The output power of a photovoltaic system is generally difficult to reach the nominal power of the module. This is because the power of the module is tested under very good weather conditions and the temperature of the module is relatively low. Normal weather cannot reach this condition. Not all modules can accept solar energy because they are not always at the best angle.
Photovoltaic systems have losses: dust, shadows, shadows, etc. on components, line losses such as cables, switches, and connectors; losses of equipment such as inverters, transformers, and power distribution cabinets. Generally, for large-scale power stations, the maximum system output power may only be about 85%-90% of the rated power of the components; for small distributed power stations, the maximum system output power may only be about 90%-95% of the rated power of the components.
Solar irradiance factor: only under standard test conditions (irradiance is 1000W/m2, battery temperature 25℃), the output power of photovoltaic modules is "nominal power" (340W), when irradiance and temperature change, The power will also change. Under non-standard conditions, the output power of photovoltaic modules is generally not the nominal power.
System loss factors: The main considerations for system efficiency are: efficiency reduction caused by dust and shadow shielding on the components, power reduction caused by component temperature, impedance matching loss caused by DC cables, and mismatch between component series voltage and inverter voltage Reduced efficiency, MPPT tracking loss of the inverter, power loss of the inverter itself, AC cable power loss, transformer power loss and many other factors.
System loss is the loss of comprehensive power generation, and the value changes according to conditions. The factors that affect the maximum power output are components and DC cables. In order to increase the output power, various losses must be minimized. After the photovoltaic installation location is determined, it is difficult to change factors such as the installation angle of the module, the temperature of the module, the loss of the inverter itself, and the MPPT tracking efficiency. However, factors such as DC cable loss, DC cable impedance matching, component and inverter voltage matching, etc. are controllable.

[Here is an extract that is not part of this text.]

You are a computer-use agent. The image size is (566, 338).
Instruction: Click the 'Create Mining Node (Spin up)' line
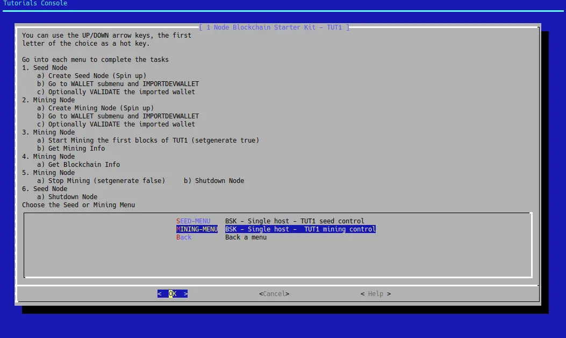95,108
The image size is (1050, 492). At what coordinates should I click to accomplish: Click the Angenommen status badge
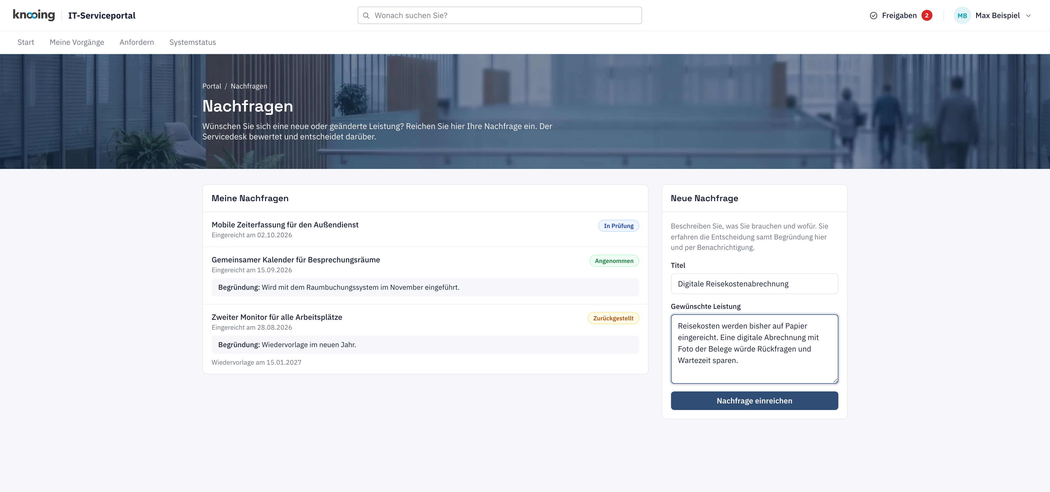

Minimize the length of the DC cable. From the component to the inverter, the DC cable is used. The length of this cable has a great influence on the power generation of the system. On the one hand, it is the loss of the DC cable itself, on the other hand, it is impedance matching. The inverter should be as close as possible to the components, the DC cables should be controlled within 20 meters, and the DC cables of each MPPT should be as consistent as possible.
After the components are connected in series, the working voltage is as close as possible to the rated voltage of the inverter to reduce the loss of the inverter.